假设我在同一目录中有许多不同的文本文件,其内容结构如下所示:
档案a.txt:
HEADER_X;HEADER_Y;HEADER_Z
a_value;a_value;a_value
a_value;a_value;a_value
文件b.txt:
HEADER_X;HEADER_Y;HEADER_Z
b_value;b_value;b_value
b_value;b_value;b_value
文件c.txt:
HEADER_X;HEADER_Y;HEADER_Z
c_value;c_value;c_value
c_value;c_value;c_value
文件d.txt:...
我想将所有txt文件合并为一个,方法是将每个文件的内容附加到每个前一个文件的最后一行。见下文:
文件combined.txt:
HEADER_X;HEADER_Y;HEADER_Z
a_value;a_value;a_value
a_value;a_value;a_value
b_value;b_value;b_value
b_value;b_value;b_value
c_value;c_value;c_value
c_value;c_value;c_value
...
我怎样才能在Python中执行此操作?
假设: - 所有txt文件都位于同一文件夹中 - 所有txt文件都有相同的标题 - 所有txt文件具有相同的列数 - 所有txt文件都有不同的行数
答案 0 :(得分:0)
使用CSV Module。像这样:
import csv
with ('output.csv', 'ab') as output:
writer = csv.writer(output, delimiter=";")
with open('a.txt', 'rb') as csvfile:
reader = csv.reader(csvfile, delimiter=";")
reader.readline() // this is to skip the header
for row in spamreader:
writer.writerow(row)
如果您不想在每个文件中进行编码(假设您有多于三个),您可以这样做:
from os import listdir
from os.path import isfile, join
onlyfiles = [ f for f in listdir(mypath) if isfile(join(mypath,f)) ]
for aFile in onlyfiles:
with open(aFile, 'rb') as csvfile:
reader = csv.reader(csvfile, delimiter=";")
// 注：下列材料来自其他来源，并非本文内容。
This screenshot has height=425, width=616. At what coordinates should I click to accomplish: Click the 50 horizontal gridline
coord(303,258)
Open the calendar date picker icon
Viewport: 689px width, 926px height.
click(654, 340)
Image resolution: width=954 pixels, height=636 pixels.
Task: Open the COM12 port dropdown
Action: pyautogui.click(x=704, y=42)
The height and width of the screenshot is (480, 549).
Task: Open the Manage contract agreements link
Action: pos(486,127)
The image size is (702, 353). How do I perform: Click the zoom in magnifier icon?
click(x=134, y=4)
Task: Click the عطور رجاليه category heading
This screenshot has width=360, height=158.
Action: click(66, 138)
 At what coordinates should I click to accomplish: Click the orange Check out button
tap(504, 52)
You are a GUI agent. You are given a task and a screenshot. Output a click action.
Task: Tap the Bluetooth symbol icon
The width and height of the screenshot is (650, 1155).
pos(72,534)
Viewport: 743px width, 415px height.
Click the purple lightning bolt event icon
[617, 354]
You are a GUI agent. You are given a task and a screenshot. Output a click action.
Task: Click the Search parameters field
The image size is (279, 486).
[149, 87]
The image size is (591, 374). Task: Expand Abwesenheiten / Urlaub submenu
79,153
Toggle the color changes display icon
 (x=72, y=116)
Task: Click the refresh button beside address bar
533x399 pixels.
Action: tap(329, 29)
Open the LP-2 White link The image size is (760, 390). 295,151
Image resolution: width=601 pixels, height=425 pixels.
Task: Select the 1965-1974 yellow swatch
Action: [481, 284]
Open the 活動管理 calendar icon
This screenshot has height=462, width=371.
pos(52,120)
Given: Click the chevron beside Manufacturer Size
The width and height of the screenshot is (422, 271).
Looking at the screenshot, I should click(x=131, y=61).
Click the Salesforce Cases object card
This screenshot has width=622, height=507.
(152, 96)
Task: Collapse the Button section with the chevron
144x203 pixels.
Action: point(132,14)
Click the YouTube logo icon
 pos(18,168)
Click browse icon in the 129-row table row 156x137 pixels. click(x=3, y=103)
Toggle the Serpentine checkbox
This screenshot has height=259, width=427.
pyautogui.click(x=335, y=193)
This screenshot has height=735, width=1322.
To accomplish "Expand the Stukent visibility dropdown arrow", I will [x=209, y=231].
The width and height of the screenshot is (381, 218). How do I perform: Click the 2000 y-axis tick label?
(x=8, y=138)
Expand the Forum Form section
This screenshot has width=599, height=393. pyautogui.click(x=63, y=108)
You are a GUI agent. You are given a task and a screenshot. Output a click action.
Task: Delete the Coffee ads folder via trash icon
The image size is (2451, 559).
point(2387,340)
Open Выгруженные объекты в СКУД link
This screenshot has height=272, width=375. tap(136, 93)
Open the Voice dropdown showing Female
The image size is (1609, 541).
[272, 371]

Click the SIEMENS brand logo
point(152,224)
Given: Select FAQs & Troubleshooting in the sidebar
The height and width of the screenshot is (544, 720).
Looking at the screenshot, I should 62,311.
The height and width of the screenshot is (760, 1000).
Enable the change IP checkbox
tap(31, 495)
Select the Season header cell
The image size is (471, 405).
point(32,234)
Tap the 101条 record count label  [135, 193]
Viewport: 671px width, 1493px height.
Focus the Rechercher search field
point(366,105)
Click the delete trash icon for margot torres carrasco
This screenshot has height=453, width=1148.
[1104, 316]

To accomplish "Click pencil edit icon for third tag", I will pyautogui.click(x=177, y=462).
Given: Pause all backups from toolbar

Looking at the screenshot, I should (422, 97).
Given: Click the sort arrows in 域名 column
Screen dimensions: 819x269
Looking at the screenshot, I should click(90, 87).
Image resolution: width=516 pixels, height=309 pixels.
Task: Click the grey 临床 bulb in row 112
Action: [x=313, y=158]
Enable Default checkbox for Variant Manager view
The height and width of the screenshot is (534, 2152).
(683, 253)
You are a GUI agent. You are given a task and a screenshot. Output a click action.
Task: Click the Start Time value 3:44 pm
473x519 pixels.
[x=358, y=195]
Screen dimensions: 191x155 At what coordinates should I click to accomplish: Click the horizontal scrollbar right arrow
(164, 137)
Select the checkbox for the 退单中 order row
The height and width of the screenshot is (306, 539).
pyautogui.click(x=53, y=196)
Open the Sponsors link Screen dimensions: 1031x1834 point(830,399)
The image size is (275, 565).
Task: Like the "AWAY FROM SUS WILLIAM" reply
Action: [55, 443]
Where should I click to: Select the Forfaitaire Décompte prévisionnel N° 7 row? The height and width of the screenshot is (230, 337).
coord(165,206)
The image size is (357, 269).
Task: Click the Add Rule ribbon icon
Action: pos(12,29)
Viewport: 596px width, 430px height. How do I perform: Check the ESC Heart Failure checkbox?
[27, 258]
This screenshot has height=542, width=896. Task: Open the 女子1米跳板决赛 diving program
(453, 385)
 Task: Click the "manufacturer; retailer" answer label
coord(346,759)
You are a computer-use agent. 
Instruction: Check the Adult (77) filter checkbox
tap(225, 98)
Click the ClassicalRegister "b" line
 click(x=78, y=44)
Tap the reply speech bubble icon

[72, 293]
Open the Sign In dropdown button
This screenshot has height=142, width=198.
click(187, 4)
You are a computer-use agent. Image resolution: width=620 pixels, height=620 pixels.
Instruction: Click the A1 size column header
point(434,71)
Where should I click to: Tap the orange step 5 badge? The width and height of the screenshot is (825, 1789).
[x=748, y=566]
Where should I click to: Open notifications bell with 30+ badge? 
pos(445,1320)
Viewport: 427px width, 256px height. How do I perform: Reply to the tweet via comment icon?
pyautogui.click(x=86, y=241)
reader.readline() // this is to skip the header
for row in spamreader:
writer.writerow(row)
答案 1 :(得分:0)
我设法做了一些似乎有用的事情(至少在我测试过的情况下)。 这将解析所有文件,获取所有标题并格式化每个文件的每一行上的值以添加";"根据该文件中存在/不存在的标题。
headers = []
values = []
files = ("csv0.txt", "csv1.txt")#put the files you want to parse here
#read the files a first time, just to get the headers
for file_name in files:
file = open(file_name, 'r')
first_line = True
for line in file:
if first_line:
first_line = False
for header in line.strip().split(";"):
if header not in headers:
headers.append(header)
else:
break
file.close()
headers = sorted(headers)
#read a second time to get the values
file_number = 0
for file_name in files:
file = open(file_name, 'r')
file_headers = []
first_line = True
corresponding_indexes = []
values.append([])
for line in file:
if first_line:
first_line = False
index = 0
for header in line.strip().split(";"):
while headers[index] != header:
index += 1
corresponding_indexes.append(index)
else:
line_values = line.strip().split(";")
current_index = 0
values_str = ""
for value in line_values:
#this part write the values with ";" added for the headers not in this file
while current_index not in corresponding_indexes:
current_index += 1
values_str += ";"
values_str += value + ";"
current_index += 1
values_str = values_str[:-1] #we remove the last ";" (useless)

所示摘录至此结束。